THE BOARD CONSIDERED THE FOLLOWING EVIDENCE:

1.  Application for correction of military records (with supporting documents provided, if any).

2.  Military Personnel Records and advisory opinions (if any).


THE APPLICANT'S REQUEST, STATEMENT, AND EVIDENCE:

1.  The applicant requests, in effect, an exception to policy to transfer educational benefits to her youngest daughter under the transfer of educational benefits (TEB) provision of the Post-9/11 GI Bill. 

2.  The applicant states she requested to have her Post 911 Education Benefits transferred to her youngest daughter 10 days after she was forced to transfer to the Retired Reserve.  She was forced to retire because her Mandatory Removal Date (MRD) extension request was returned without action.  She is a dual status military technician and is now being removed from her civilian job as well because she was not granted an extension.  Additionally, she was given short notice; her retirement orders that normally take 6 months were published in          4 days. 

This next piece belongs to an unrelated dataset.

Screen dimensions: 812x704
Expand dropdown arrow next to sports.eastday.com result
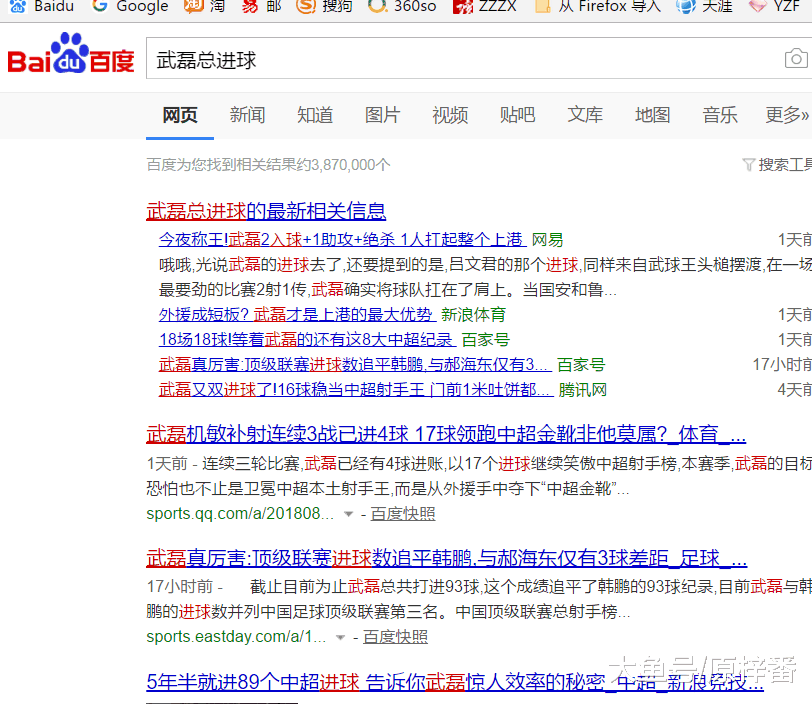click(x=341, y=637)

3.  The applicant provides copies of email regarding her transfer, MRD extension request denial, and a DD Form 214 (Certificate of Release or Discharge from Active Duty. 

CONSIDERATION OF EVIDENCE:

1.  The applicant was promoted to the rank of lieutenant colonel in the U.S. Army Reserve (USAR) on 30 June 2005 and she was issued a 20-Year letter on
22 March 2007.

2.  On 6 May 2013, a memorandum was dispatched from the Office of the Chief, Army Reserve advising the applicant that her request for retention past her MRD was being returned without action and that she would be removed from Selected Reserve Status and transferred to the Retired Reserve effective 1 June 2013.  She also advised that she would be removed from her Military Technician position no later than 1 June 2014.

3.  The email provided by the applicant show she was advised that there were no provisions to allow her transfer of military education benefits after she had been removed from Selected Reserve Status and advised her to apply to the Board.

4.  The Post-9/11 Veterans Educational Assistance Act of 2008 is described under Title V of the Supplemental Appropriations Act of 2008, Public Law
110-252, House of Representatives 2642.  In July of 2008, Congress passed a law for the Post-9/11 GI Bill that went into effect on 1 August 2009.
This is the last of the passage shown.